WHAT THE EXERCISE ASKS:
Copy every one of the lines below word for word, leaving out the pictures.

[Element lookup records]
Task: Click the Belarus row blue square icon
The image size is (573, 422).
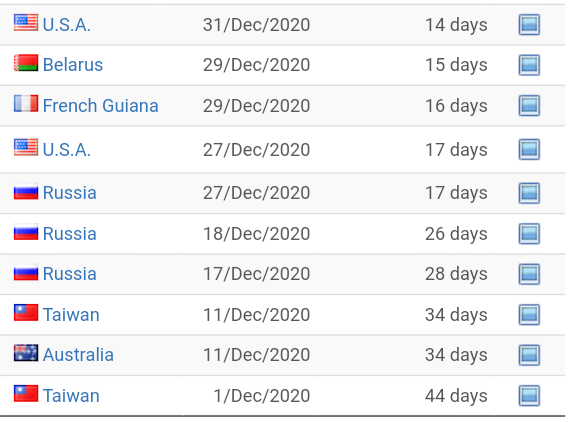Action: pos(529,65)
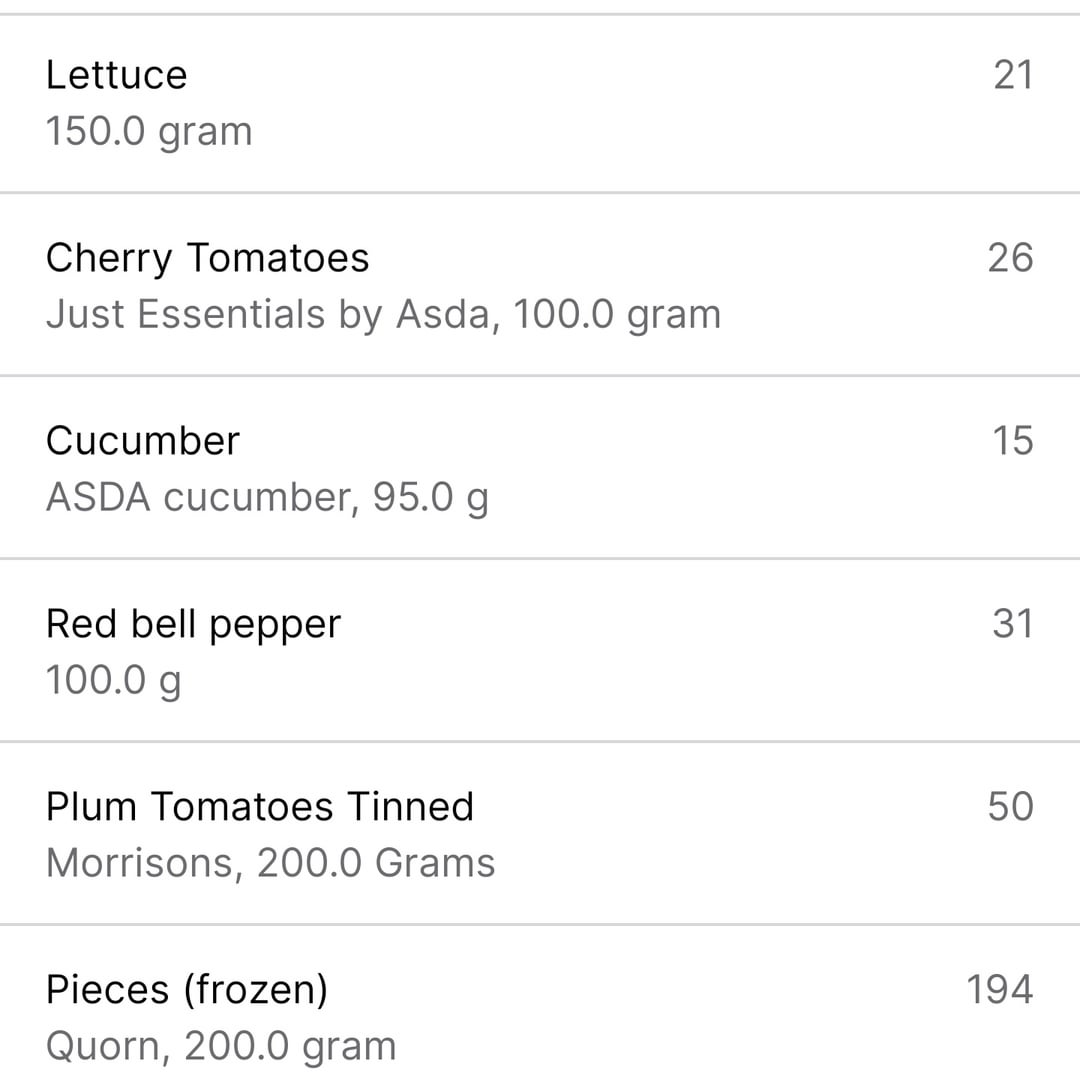Select Pieces (frozen) calorie value 194
This screenshot has width=1080, height=1091.
coord(999,990)
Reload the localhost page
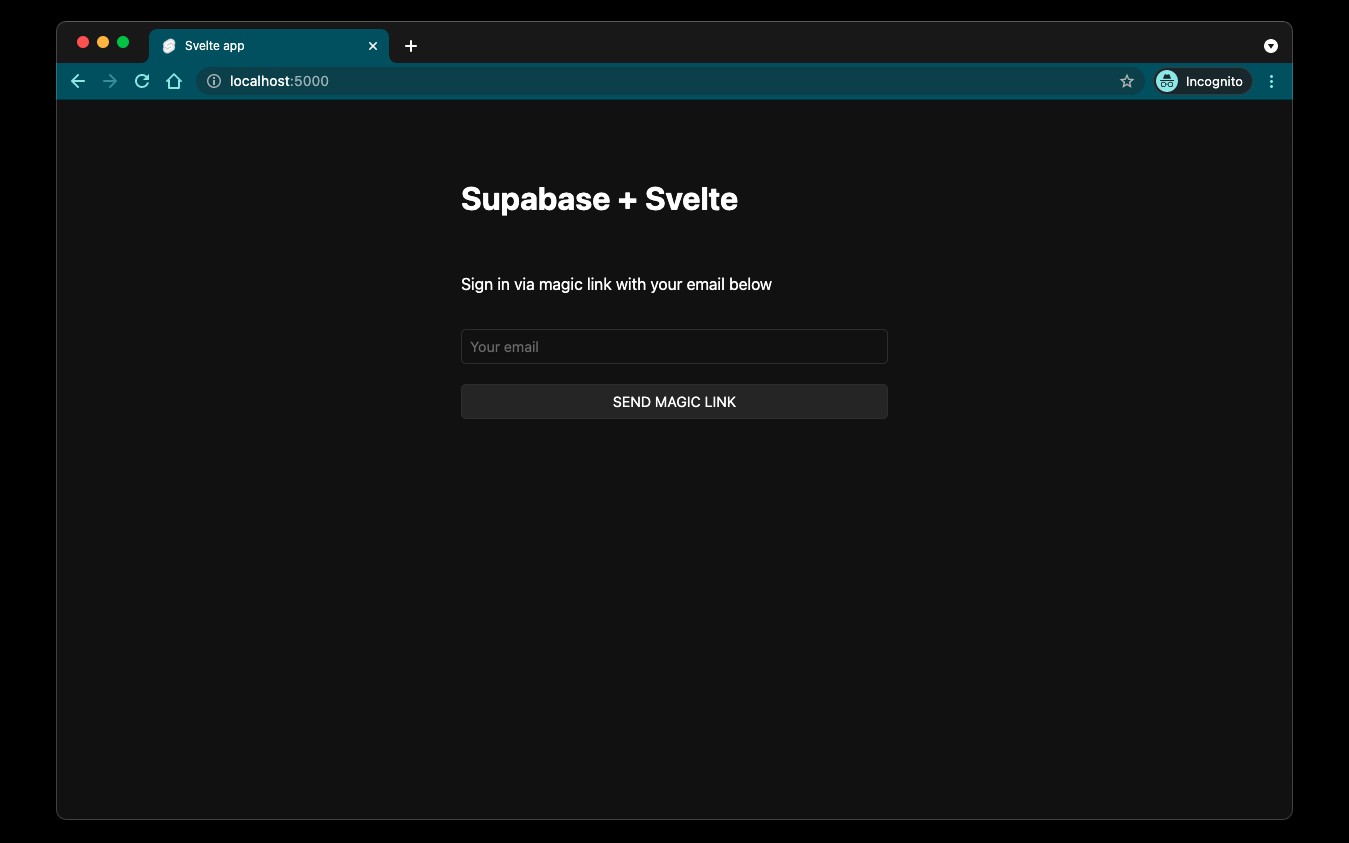Viewport: 1349px width, 843px height. pyautogui.click(x=142, y=81)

FULL ANSWER:
Task: Click the Belarus row blue square icon
The image size is (573, 422).
Action: pos(529,65)
Select Pieces (frozen) calorie value 194
This screenshot has width=1080, height=1091.
coord(999,990)
Reload the localhost page
Viewport: 1349px width, 843px height. pyautogui.click(x=142, y=81)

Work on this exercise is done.